Évolution de la situation humanitaire dans le Nord-Kivu : baisse des incidents contre les humanitaires mais insécurité persistante
Kinshasa, le 08 mai 2026 (caritasdev.cd) : Entre janvier et mars 2026, plus de 201 743 personnes ont été nouvellement déplacées dans la province du Nord-Kivu, soit plus du double des chiffres de la même période en 2025 (96 074), fait savoir le rapport de l’OCHA parvenu à Caritasdev.cd jeudi 07 mai 2026.
Ce rapport révèle aussi que les territoires les plus touchés sont Walikale (47 900 déplacés), Masisi (38 400) et Rutshuru (28 300). À l’inverse, Beni a enregistré une baisse notable, avec 9 000 déplacés contre 48 100 l’année précédente.
La pression sanitaire s’est accentuée avec une recrudescence de la rougeole : 9 517 cas recensés en 2026 contre 4 115 en 2025. Le choléra a également touché 2 708 personnes depuis janvier, tandis que les cas de Mpox ont fortement diminué (697 contre 3 802 en 2025).
Insécurité alimentaire et éducation fragilisée
Près de 3,9 millions de personnes sont en insécurité alimentaire aiguë dans le Nord-Kivu. Les territoires de Beni, Lubero, Walikale et Masisi figurent parmi les plus affectés. Sur le plan éducatif, 15 écoles et 14 salles de classe ont été endommagées par des catastrophes naturelles, impactant plus de 3 270 élèves, dont une majorité de filles à Goma (61,4 %).
Baisse des incidents contre les humanitaires en mars, mais la menace reste élevée dans l’Est de la RDC
Après une recrudescence en février, le nombre d’incidents visant les acteurs humanitaires dans l’est de la République démocratique du Congo (RDC) a enregistré une baisse en mars, passant de 46 à 33 cas, soit une diminution de 28,3 %, selon les données de l’OCHA.

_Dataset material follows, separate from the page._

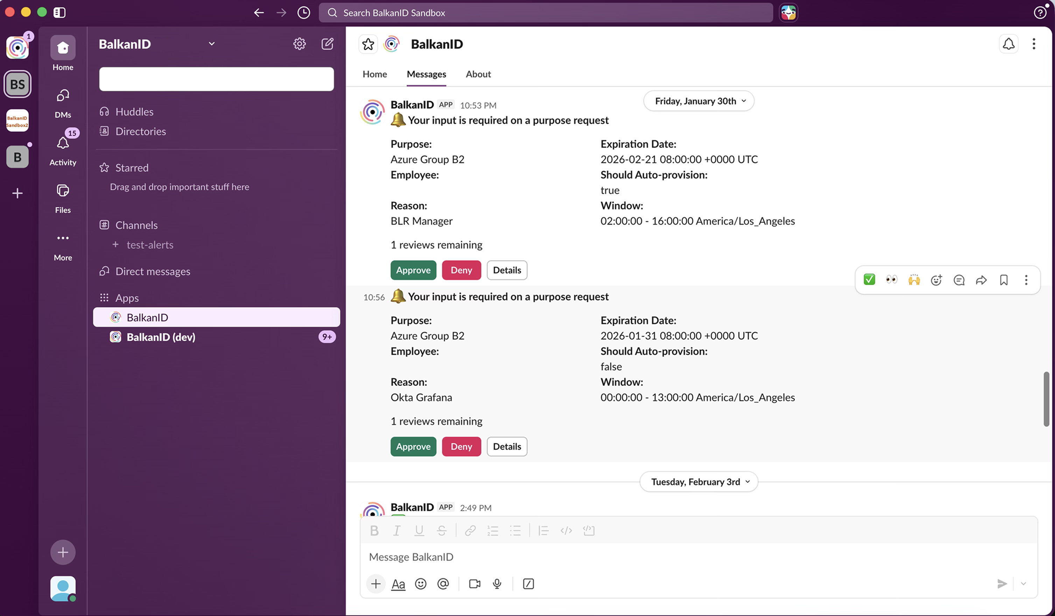This screenshot has height=616, width=1055.
Task: Bookmark the hovered message for later
Action: pyautogui.click(x=1004, y=280)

Parmi les 33 incidents recensés en mars on note au Nord-Kivu : 11 cas (33 %), au Sud-Kivu : 9 cas (27 %), Tanganyika : 9 cas (27 %), en Ituri : 4 cas (12 %) et au Maniema : aucun incident signalé.
Cette distribution révèle un déplacement temporaire de la pression sécuritaire vers le Tanganyika, où la proportion d’incidents (27 %) dépasse largement la tendance cumulative (10 %). À l’inverse, le Nord-Kivu, habituellement le plus touché, a enregistré une part plus faible (33 % contre 45 % cumulés).
Depuis janvier, quatre travailleurs humanitaires ont perdu la vie : trois au Nord-Kivu et un en Ituri. Trois décès sont survenus en mars, tandis qu’un autre avait été enregistré en février. Un travailleur a également été blessé au Nord-Kivu en mars.
Le rapport de l’Ocha signale aussi que la criminalité reste la principale menace : cambriolages, vols et intrusions : 38 %, intimidations, menaces et agressions physiques : 32 %, et interférences et restrictions : 26 %.